Team hardens SiGe circuits
By Ron Wilson, Executive Editor -- EDN, November 12, 2009
Manufacturers once aimed certain process technologies at radiation-hardened designs. CMOS, for example, started out that way, when RCA developed its silicon-on-sapphire process. However, the overwhelming success of bulk-silicon CMOS processes has driven most of the alternatives into niches, forcing up their cost to the point that only the best-funded programs can use an alternative process technology to harden their circuitry. That situation leaves everyone else with plain-vanilla CMOS.

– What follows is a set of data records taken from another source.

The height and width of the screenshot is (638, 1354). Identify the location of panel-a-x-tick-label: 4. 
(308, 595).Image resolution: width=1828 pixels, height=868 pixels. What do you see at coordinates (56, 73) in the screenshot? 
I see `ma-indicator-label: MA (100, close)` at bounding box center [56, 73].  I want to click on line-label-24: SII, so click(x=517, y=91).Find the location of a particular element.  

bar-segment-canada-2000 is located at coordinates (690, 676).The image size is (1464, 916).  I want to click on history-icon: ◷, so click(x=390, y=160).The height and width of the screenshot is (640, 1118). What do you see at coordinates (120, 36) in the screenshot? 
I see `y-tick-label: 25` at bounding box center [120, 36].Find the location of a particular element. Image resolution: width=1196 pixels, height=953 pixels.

As a result, a lot of work over the years has taken place in hardening bulk CMOS. Several foundries offer radiation-resistant processes that, by manipulating the device geometry, reduce the amount of charge that a radiated particle releases as it passes through an IC. Alternatively, these processes could increase the rate of recombination to mop up the charge before it can upset a logic node. In another method, designers use more resistant circuit-design techniques to help reduce either the probability of an upset or its consequences. These measures can take you only so far, however. Circuits that must operate in deep-space conditions, in which they will encounter not only ordinary ionizing radiation but also cosmic rays, also must rely on shielding and redundancy. Both techniques are costly in total mission weight.
Now, John Cressler, a professor at the Georgia Institute of Technology’s School of Electrical and Computer Engineering, is leading a team exploring the traditional approach: hardening the process so that the circuits can survive radiation exposure without extensive shielding or redundancy. Cressler’s team chose SiGe (silicon germanium) because of its ability to endure exposure to heavy, high-energy particles in cosmic rays. The team first built computer models of the response of SiGe devices to the passage of an ionizing particle through them. The team now intends to use an extremely high-speed oscilloscope to observe the picosecond-level electrical traces of particle impacts and to calibrate the computer models from the hard data. Cressler hopes to then refine device designs to produce a library of SiGe devices that can operate in space conditions without additional process hardening or shielding.